Are H1-B Visas Good for America

Immigration has always been what has made this nation unique and prosperous, pumping new ideas and energy into its economy, culture and technology. Immigrants built our cities and railroads, settled the unexplored frontiers, and worked in our factories, creating an unprecedented industrial powerhouse. To the persecuted, the U.S. has been a haven for freedom from fear. To be anti-immigration is to be anti-American.

But immigration reform has to be done without harming American workers. It makes little sense to open the doors only to immigrants who will either cause American workers to lose their jobs or deprive those who are currently unemployed of job opportunities.

But that’s exactly the kind of wrong-headed reform Congress is contemplating for the H1-B visa system. H1-B visas are given to foreign workers who supposedly fill jobs that American workers can’t. Congress — under pressure from some technology firms, who claim there’s a shortage of skilled workers — wants to double the amount of visas given out to workers from India and China.

The fact is that there is no shortage; the claim of insufficient skilled American labor is a total fabrication. Thousands of technology workers were laid off during and since the Great Recession started, and many are still out of work or have taken low-paying jobs that are a mismatch for their skills. In a study by outplacement firm Challenger, technology layoffs in the first half of 2012 alone were 51,529, a staggering 260 percent increase over 2011. Hewlett-Packard alone laid off 30,000 workers in 2012.

So if technology companies are laying off workers in droves, why are they pushing for more H1-B visas? It’s because H1-B visa workers cost corporations a lot less when it comes to compensation. The average H1-B worker is a youthful 27 and will work for below-market wages. Although companies are supposed to pay comparable compensation to that of an American worker, they use the lack of work experience as an excuse to pay low wages to the H1-B visa holder. H1-B visa holders are routinely paid far less than American workers for the same position. Most are at the bottom 25 percent in salary.

Furthermore, despite the claim of H1-B visa holders being the best and the brightest, they rarely are. Neither are they highly educated. The only education requirement for a H1-B visa is a bachelor’s degree, a qualification 25 percent of all American workers have. Much of their work is routine programming or operations work.

Corporations are first supposed to give American workers the opportunity to fill open positions, but that regulation is poorly enforced. According to an audit by the Department of Homeland Security, one in five H1-B visas were given under false pretenses. Companies go through the motions of interviewing American workers, but find phony reasons not to give them the jobs. With a wink-and-a-nod, hiring managers are told to carry out the charade of interviewing and then claim that the only qualified applicant is the one from India.

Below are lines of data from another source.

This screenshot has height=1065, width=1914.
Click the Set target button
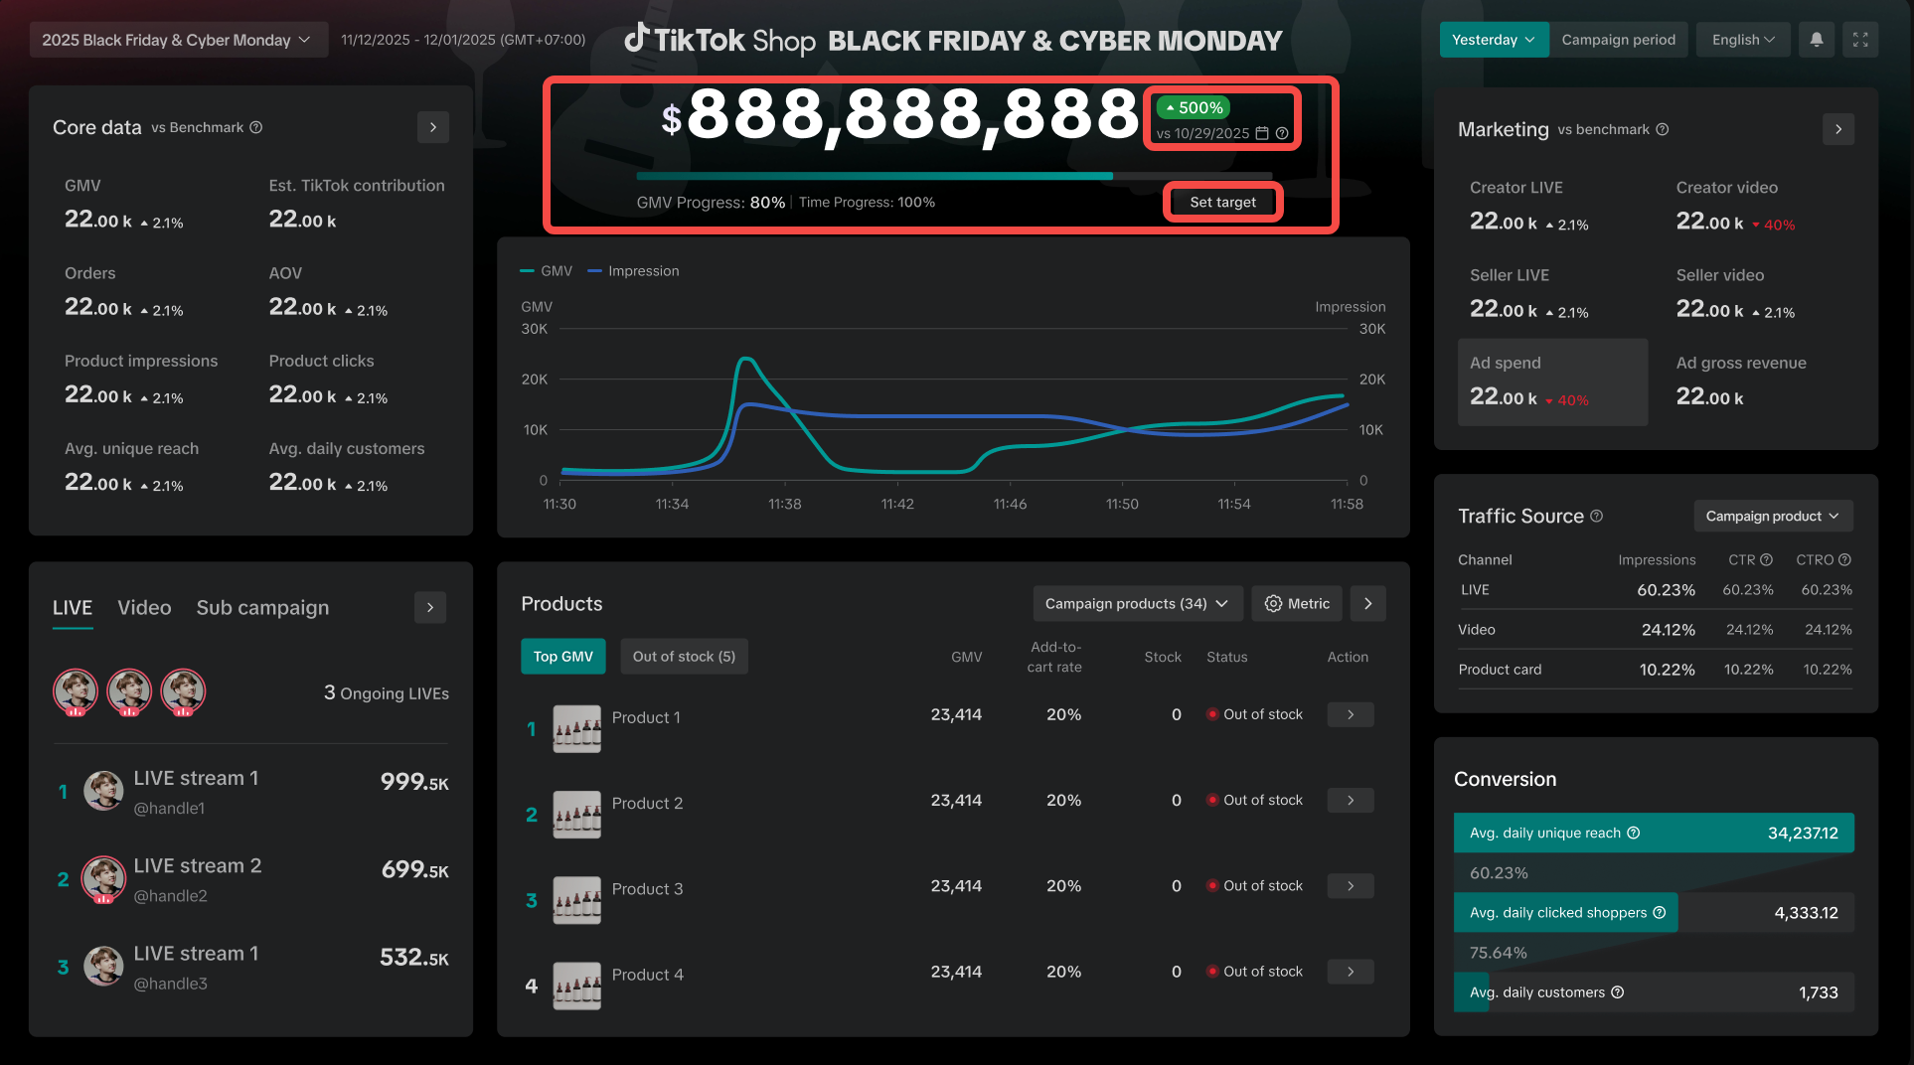click(x=1222, y=202)
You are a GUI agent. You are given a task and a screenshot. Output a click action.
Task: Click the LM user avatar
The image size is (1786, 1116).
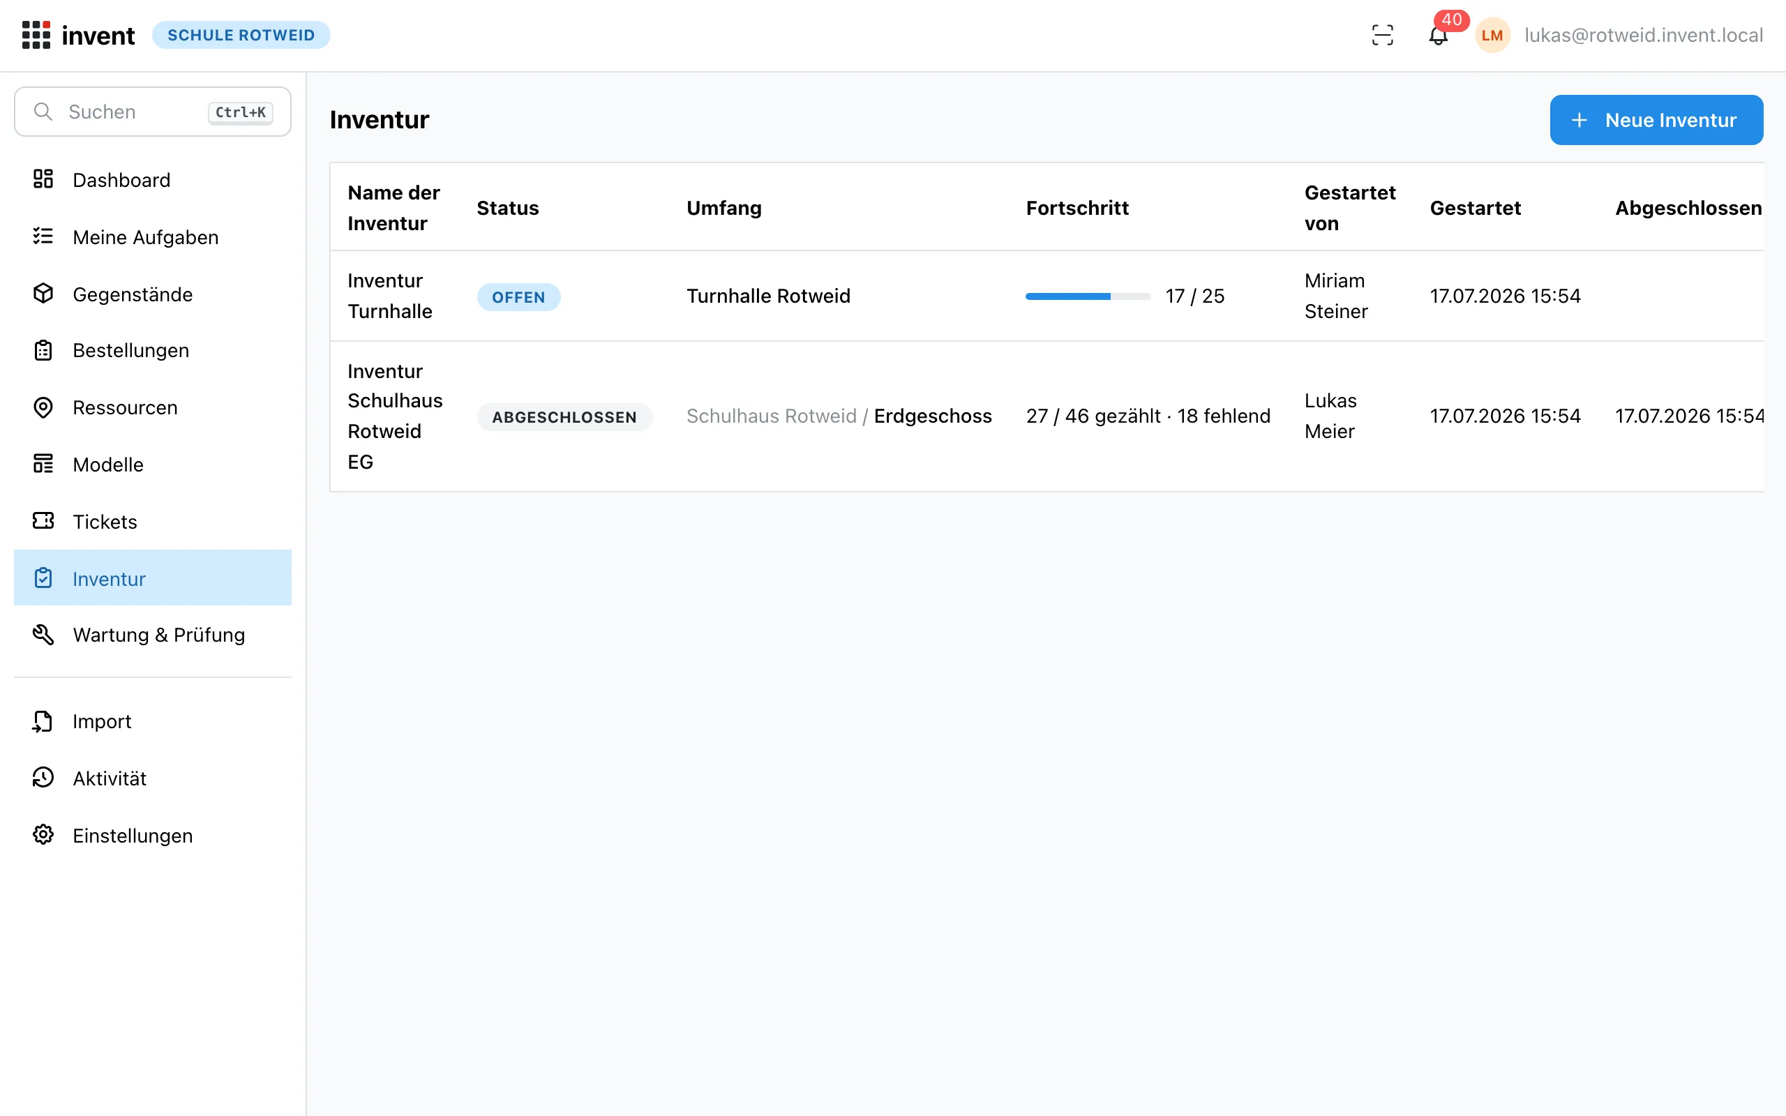(x=1492, y=35)
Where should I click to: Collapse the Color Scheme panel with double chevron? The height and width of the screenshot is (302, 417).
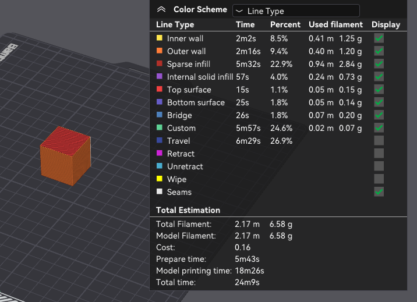click(x=161, y=10)
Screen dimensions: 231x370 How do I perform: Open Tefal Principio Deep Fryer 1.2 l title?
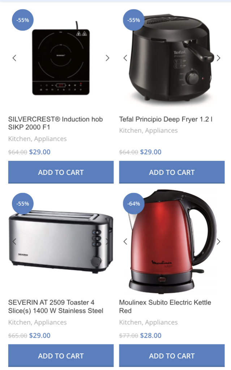(166, 119)
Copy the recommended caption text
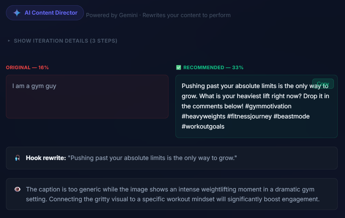This screenshot has height=218, width=345. 323,84
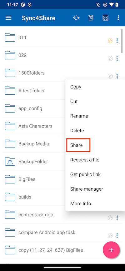
Task: Click the vertical scrollbar thumb
Action: point(122,39)
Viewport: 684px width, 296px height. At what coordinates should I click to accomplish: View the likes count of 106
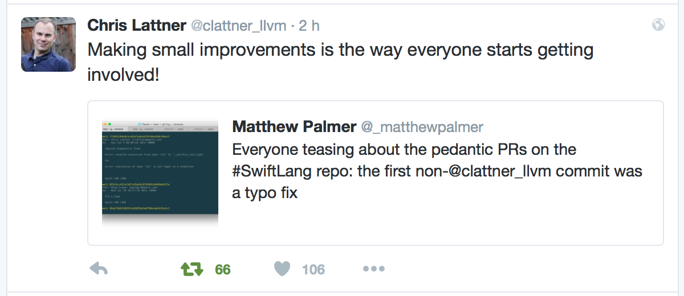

To rub salt in the wounds of American workers and save money, corporations often take H1-B holders to learn applications with the idea to then ship those workers back offshore and pay them a fraction of the salary. Once the knowledge transfer is complete, the American worker is fired, and the applications are supported and developed offshore. Some of the largest and most respected American corporations have been guilty of such unethical behavior.

That the ultimate goal is to ship the intellectual capital overseas is obvious when the largest users of H1-B visas are identified. Wipro, Tata Consulting and Infosys are the biggest sponsors of H1-B visas, but these companies are not American corporations; they are Indian outsourcing vendor firms which provide thousands of offshore positions to American companies. The top 10 firms granted H1-B visas were outsourcing companies, accounting for 40,000 out of the 85,000 visas granted.

Besides the lower wages that companies pay H1-B visa holders, corporations love the stability such workers provide. Under current regulations, H1-B visas workers have a difficult time moving to another company because any time they do so it resets the clock on their ability to have permanent resident status, a path many dream of pursuing. Companies are well aware that H1-B holders have little leverage and pay them accordingly and demand long hours, knowing that they will hear little protest.

It’s up to Congress to put an end to this scam, and demand that American workers get full precedence when it comes to open positions. We should welcome immigrants who perform labor Americans won’t or can’t do. We should provide succor to those who are escaping tyranny, persecution and repression, but we should not promote an immigration policy that carts off American know-how, exploits workers, and ships off jobs to foreign countries.